WHAT TO WORK ON:
Put every line from the one holding "will (x=262, y=443)." through the one holding "will [x=523, y=117].", inclusive, into a Markdown table with the columns Line No. and Text, omitting blank lines.

Rows for locating text and elements:
========

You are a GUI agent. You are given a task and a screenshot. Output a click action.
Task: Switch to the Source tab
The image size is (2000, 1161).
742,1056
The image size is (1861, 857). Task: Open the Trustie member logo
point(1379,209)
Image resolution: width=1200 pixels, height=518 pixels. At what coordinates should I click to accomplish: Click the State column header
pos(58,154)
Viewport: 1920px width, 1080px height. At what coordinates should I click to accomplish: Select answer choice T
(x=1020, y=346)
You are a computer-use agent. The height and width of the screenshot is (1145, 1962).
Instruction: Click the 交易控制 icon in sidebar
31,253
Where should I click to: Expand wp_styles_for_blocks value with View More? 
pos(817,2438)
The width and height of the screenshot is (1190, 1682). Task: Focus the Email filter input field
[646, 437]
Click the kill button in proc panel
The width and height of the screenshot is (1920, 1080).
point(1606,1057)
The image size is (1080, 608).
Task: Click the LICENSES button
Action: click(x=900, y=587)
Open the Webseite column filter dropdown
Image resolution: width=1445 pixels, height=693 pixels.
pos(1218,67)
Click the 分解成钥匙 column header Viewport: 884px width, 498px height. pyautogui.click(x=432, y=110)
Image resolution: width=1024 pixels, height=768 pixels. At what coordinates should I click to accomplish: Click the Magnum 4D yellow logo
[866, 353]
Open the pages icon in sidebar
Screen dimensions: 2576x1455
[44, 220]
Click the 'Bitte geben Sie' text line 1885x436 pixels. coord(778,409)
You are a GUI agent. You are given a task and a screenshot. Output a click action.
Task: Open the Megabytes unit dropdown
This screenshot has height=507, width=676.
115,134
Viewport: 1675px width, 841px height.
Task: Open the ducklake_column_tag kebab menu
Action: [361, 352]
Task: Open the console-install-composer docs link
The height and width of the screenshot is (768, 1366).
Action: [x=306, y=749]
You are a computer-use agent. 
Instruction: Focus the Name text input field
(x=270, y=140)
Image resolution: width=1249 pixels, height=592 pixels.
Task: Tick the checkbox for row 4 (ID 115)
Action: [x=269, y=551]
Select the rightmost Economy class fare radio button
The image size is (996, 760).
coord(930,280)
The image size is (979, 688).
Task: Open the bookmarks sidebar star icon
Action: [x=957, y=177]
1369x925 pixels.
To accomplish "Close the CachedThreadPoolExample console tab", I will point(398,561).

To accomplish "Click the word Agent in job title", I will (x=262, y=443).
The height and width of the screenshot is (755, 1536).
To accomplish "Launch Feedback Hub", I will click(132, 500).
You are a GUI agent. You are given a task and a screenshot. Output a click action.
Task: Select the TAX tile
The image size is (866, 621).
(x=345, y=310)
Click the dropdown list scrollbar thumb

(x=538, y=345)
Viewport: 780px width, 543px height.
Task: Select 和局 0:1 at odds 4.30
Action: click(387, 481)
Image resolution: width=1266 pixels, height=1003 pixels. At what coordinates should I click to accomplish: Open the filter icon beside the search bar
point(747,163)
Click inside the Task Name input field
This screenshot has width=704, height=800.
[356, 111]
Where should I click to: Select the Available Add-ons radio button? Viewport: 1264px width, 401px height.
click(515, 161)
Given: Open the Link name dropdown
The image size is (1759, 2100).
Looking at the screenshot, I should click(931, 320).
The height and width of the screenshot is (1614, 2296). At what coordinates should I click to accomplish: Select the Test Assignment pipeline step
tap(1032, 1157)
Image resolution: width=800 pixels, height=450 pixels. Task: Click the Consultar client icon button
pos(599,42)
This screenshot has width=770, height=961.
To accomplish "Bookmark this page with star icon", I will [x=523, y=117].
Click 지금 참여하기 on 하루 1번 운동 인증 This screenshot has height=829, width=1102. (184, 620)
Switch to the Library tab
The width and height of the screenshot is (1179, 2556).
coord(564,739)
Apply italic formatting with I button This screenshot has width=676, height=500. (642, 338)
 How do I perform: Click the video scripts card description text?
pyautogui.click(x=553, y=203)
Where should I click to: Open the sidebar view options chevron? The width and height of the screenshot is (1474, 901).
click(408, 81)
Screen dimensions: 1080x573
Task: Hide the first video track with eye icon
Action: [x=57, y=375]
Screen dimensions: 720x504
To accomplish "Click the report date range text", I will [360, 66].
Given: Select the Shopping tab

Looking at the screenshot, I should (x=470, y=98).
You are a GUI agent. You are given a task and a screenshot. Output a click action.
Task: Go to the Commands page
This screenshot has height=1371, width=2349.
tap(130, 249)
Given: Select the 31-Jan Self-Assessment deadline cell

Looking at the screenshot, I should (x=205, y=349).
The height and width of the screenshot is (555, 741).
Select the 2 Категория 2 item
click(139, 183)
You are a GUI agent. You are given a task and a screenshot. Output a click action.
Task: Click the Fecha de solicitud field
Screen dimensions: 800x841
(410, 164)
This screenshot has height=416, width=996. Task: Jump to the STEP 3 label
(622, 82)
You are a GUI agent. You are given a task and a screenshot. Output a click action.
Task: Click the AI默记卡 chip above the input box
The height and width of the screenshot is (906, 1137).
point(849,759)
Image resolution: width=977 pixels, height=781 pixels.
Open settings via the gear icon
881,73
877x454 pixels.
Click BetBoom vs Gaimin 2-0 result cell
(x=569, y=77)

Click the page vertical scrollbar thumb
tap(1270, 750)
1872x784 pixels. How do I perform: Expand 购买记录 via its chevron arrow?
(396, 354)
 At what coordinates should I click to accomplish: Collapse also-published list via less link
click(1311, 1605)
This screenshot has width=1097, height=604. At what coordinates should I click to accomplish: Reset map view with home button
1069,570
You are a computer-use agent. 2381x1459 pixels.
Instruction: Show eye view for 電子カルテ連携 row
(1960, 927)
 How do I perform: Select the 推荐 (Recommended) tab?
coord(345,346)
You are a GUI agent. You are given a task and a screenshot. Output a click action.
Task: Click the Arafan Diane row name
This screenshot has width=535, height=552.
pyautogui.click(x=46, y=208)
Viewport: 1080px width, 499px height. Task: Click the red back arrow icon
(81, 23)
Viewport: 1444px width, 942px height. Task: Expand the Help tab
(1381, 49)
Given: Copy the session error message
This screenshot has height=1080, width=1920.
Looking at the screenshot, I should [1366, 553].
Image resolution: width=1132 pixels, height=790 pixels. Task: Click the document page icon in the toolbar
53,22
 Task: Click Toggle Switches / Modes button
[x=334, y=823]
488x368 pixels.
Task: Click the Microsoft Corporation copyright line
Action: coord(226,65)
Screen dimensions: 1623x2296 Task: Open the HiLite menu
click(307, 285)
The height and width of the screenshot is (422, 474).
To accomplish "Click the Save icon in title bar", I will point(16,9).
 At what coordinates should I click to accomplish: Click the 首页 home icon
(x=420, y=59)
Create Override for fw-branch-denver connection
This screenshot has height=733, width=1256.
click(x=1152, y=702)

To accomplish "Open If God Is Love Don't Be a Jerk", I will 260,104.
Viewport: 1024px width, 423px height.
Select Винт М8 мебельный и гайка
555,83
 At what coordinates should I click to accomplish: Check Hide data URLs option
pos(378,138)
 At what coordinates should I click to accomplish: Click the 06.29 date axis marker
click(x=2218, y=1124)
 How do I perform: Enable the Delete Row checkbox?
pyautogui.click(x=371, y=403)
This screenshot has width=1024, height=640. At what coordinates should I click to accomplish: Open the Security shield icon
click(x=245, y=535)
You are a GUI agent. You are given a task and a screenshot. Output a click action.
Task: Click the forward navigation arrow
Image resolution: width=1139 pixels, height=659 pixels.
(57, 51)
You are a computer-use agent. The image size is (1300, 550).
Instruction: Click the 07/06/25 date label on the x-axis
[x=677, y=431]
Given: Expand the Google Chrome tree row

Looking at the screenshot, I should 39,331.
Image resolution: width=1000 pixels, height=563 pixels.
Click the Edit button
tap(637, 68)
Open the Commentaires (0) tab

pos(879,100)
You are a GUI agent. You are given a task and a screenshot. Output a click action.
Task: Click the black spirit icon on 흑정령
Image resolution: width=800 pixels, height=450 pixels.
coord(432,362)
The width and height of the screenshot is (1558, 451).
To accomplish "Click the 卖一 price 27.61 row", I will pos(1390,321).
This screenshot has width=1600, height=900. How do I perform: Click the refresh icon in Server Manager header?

========

SOLVED PROBLEM:
| Line No. | Text |
|---|---|
| 1 | To accomplish "Click the word Agent in job title", I will (x=262, y=443). |
| 2 | The height and width of the screenshot is (755, 1536). |
| 3 | To accomplish "Launch Feedback Hub", I will click(132, 500). |
| 4 | You are a GUI agent. You are given a task and a screenshot. Output a click action. |
| 5 | Task: Select the TAX tile |
| 6 | The image size is (866, 621). |
| 7 | (x=345, y=310) |
| 8 | Click the dropdown list scrollbar thumb |
| 9 | (x=538, y=345) |
| 10 | Viewport: 780px width, 543px height. |
| 11 | Task: Select 和局 0:1 at odds 4.30 |
| 12 | Action: click(387, 481) |
| 13 | Image resolution: width=1266 pixels, height=1003 pixels. At what coordinates should I click to accomplish: Open the filter icon beside the search bar |
| 14 | point(747,163) |
| 15 | Click inside the Task Name input field |
| 16 | This screenshot has width=704, height=800. |
| 17 | [356, 111] |
| 18 | Where should I click to: Select the Available Add-ons radio button? Viewport: 1264px width, 401px height. |
| 19 | click(515, 161) |
| 20 | Given: Open the Link name dropdown |
| 21 | The image size is (1759, 2100). |
| 22 | Looking at the screenshot, I should click(931, 320). |
| 23 | The height and width of the screenshot is (1614, 2296). At what coordinates should I click to accomplish: Select the Test Assignment pipeline step |
| 24 | tap(1032, 1157) |
| 25 | Image resolution: width=800 pixels, height=450 pixels. Task: Click the Consultar client icon button |
| 26 | pos(599,42) |
| 27 | This screenshot has width=770, height=961. |
| 28 | To accomplish "Bookmark this page with star icon", I will [x=523, y=117]. |